ACTIVITY:
Only certain lines below are wanted: those starting at the line containing "Switch to the Send / Receive tab" and ending at the line containing "Click the dollar", both included, each retyped exactly.

EXERCISE INPUTS:
┄┄┄┄┄┄┄┄┄┄

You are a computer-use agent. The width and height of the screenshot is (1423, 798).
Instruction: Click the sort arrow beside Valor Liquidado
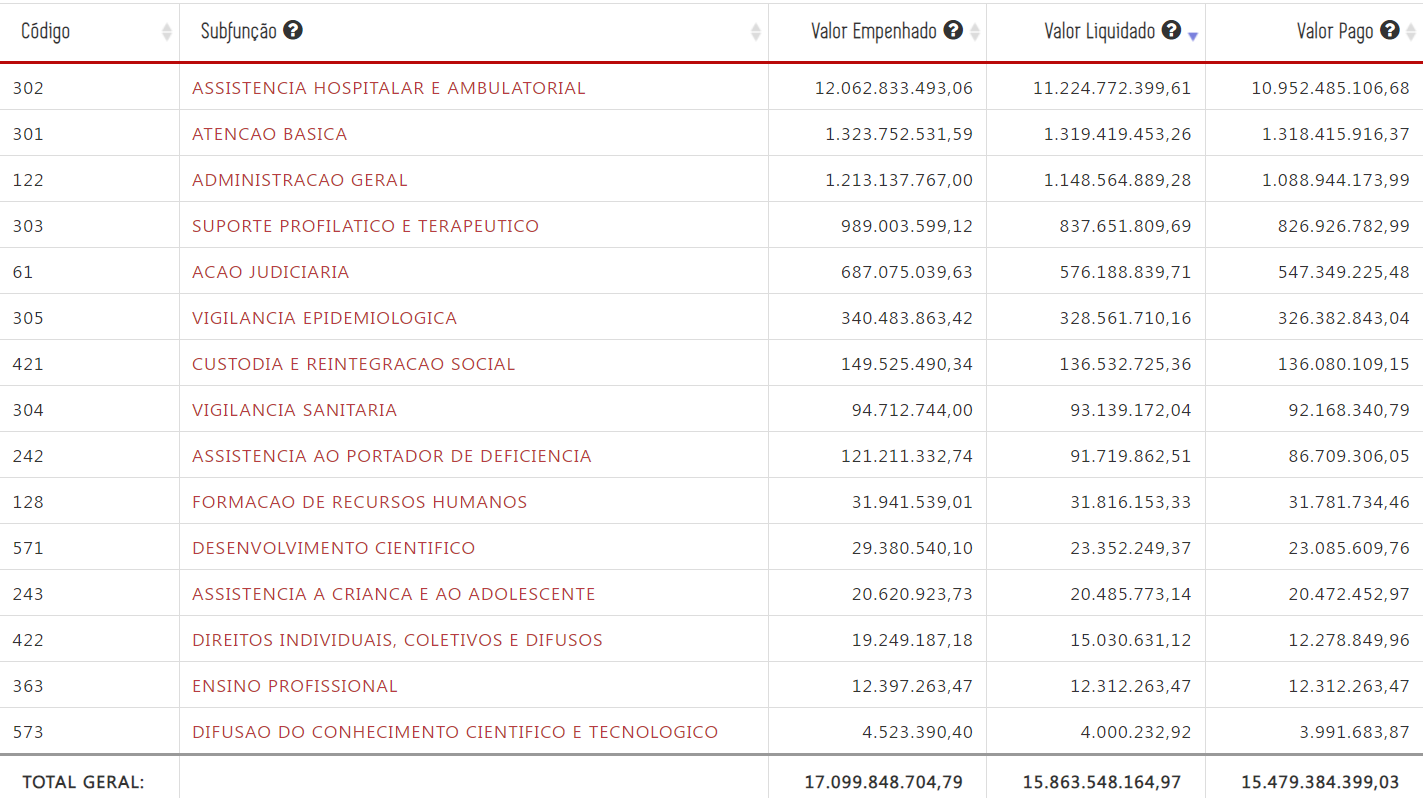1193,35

┄┄┄┄┄┄┄┄┄┄

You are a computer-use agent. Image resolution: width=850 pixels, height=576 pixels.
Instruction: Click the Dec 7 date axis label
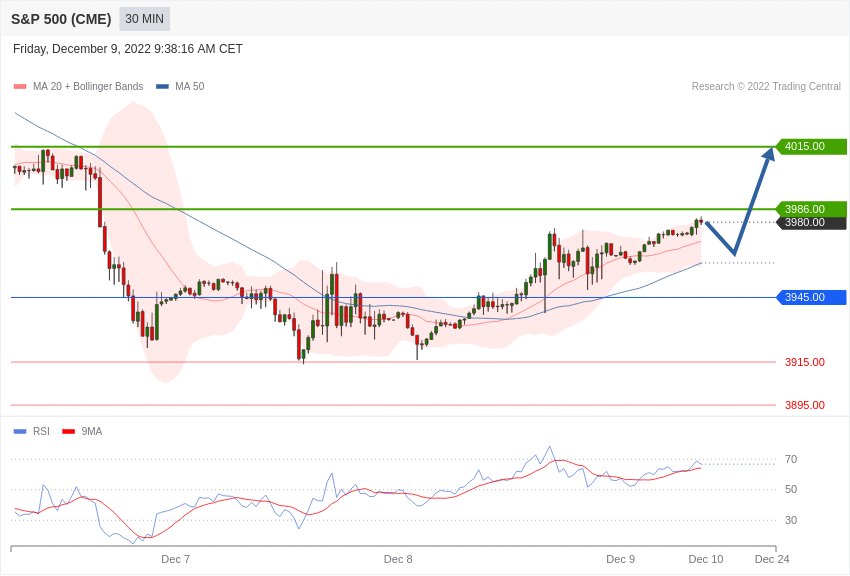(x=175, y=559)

┄┄┄┄┄┄┄┄┄┄

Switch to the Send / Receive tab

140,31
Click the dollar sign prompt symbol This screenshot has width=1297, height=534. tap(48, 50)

┄┄┄┄┄┄┄┄┄┄

ANSWER TO THIS EXERCISE:
Switch to the Send / Receive tab

140,31
Click the dollar sign prompt symbol This screenshot has width=1297, height=534. tap(48, 50)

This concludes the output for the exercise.